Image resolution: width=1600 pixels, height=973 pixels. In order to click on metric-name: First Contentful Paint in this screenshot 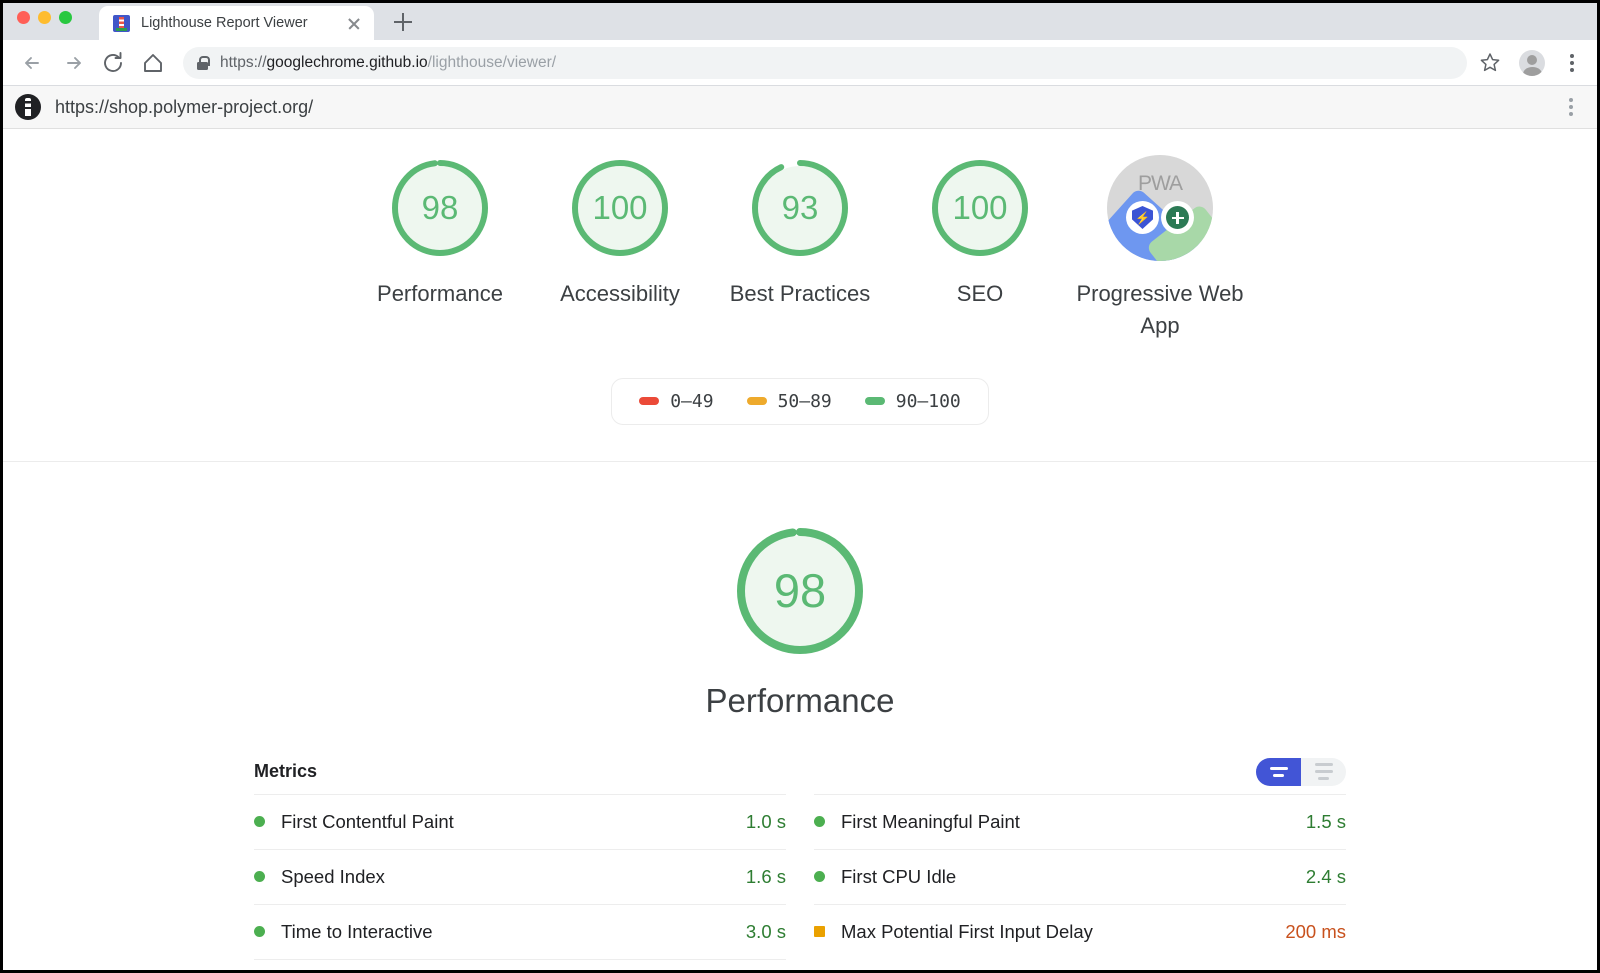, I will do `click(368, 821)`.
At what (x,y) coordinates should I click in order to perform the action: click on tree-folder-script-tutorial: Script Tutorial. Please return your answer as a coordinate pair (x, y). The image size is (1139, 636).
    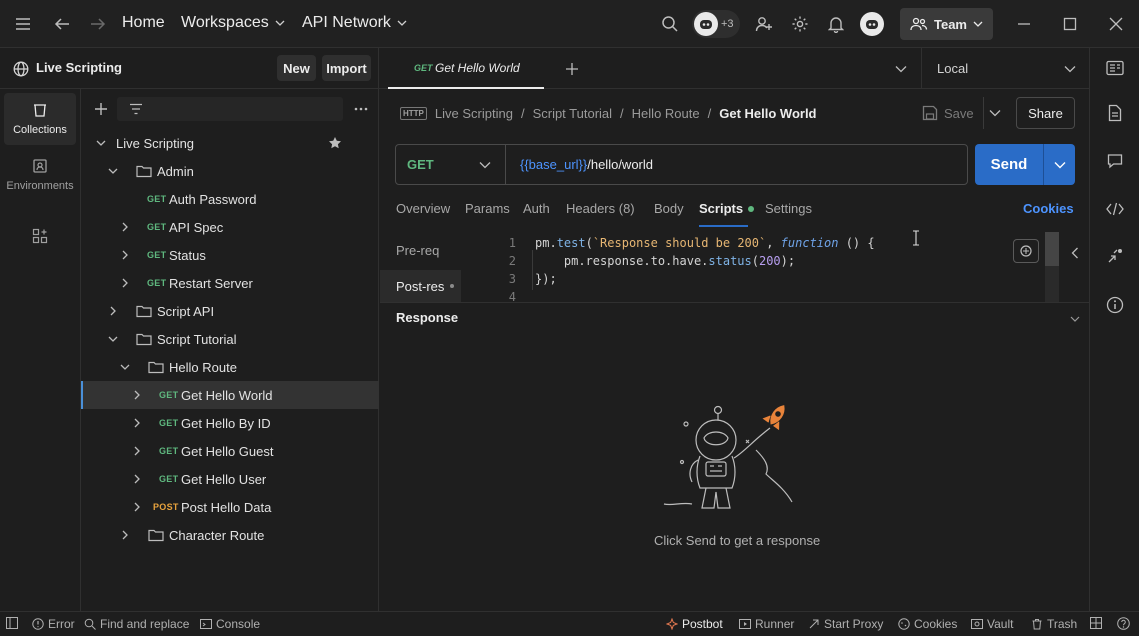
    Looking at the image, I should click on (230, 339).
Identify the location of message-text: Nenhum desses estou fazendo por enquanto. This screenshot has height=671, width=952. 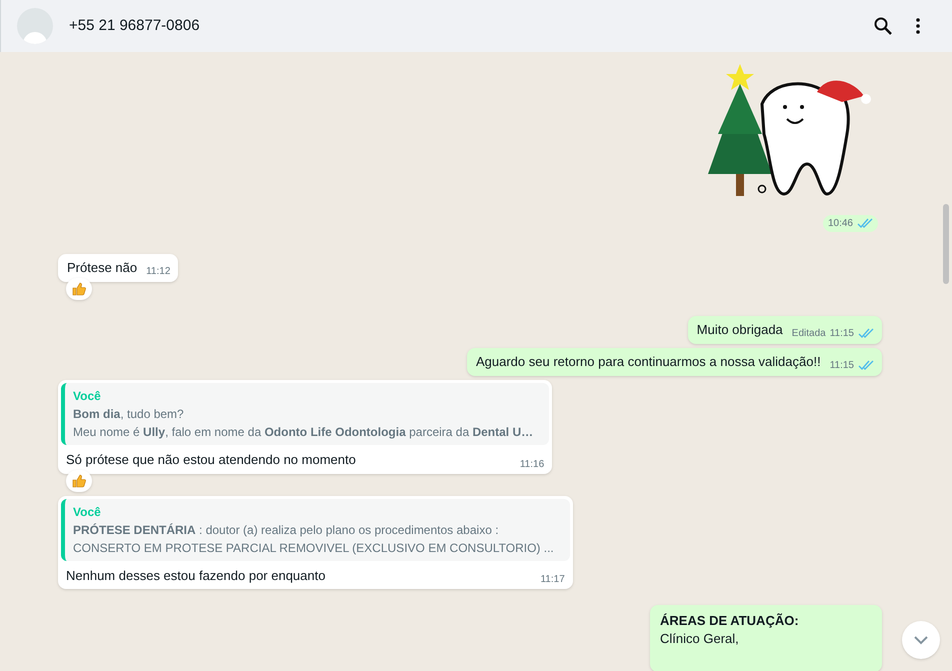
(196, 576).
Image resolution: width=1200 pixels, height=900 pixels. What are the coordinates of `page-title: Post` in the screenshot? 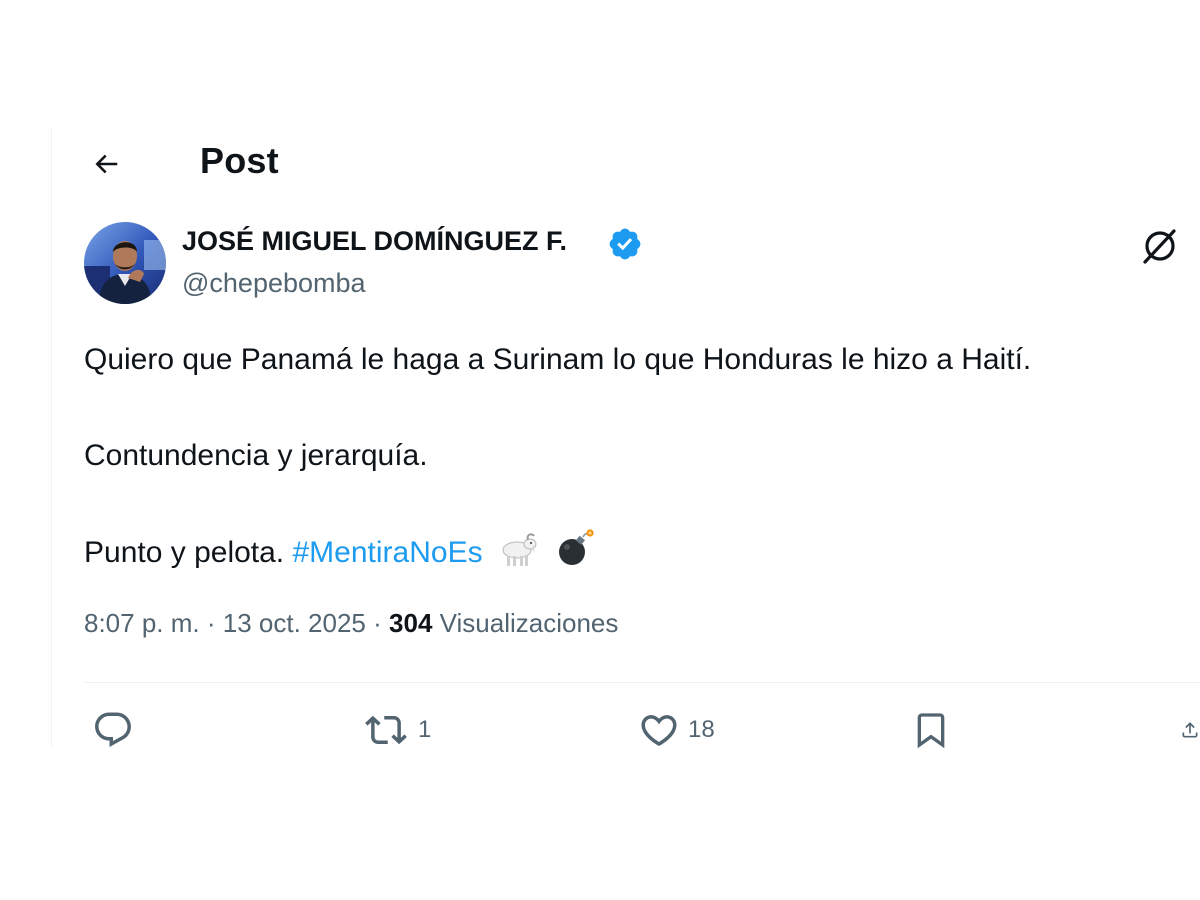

> **Job item**
Reproduce the material word for word, from the line containing "Identify the location" down through the end. Leave the pictures out of your answer.

> **Expected answer**
Identify the location of message-text: Nenhum desses estou fazendo por enquanto. This screenshot has height=671, width=952. 
(196, 576).
Image resolution: width=1200 pixels, height=900 pixels. What are the coordinates of `page-title: Post` in the screenshot? 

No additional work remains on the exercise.